## Data in this exercise
::::

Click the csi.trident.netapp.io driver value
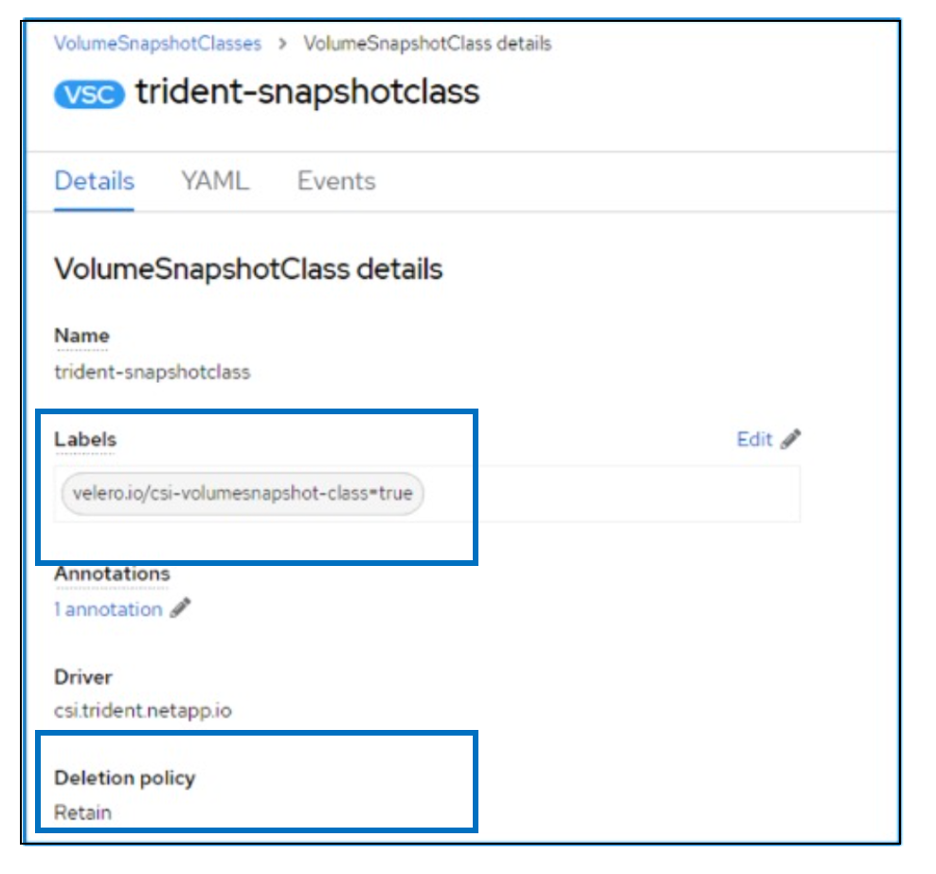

::::

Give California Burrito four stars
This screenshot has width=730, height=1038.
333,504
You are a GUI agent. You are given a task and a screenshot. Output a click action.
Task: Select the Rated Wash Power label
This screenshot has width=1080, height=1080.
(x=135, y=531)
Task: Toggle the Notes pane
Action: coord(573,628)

::::

## Given instruction
Please copy out the data exactly, from the line containing "You are a GUI" through the line containing "Action: coord(573,628)", with both of those lines included.

## Result of the exercise
You are a GUI agent. You are given a task and a screenshot. Output a click action.
Task: Select the Rated Wash Power label
This screenshot has width=1080, height=1080.
(x=135, y=531)
Task: Toggle the Notes pane
Action: coord(573,628)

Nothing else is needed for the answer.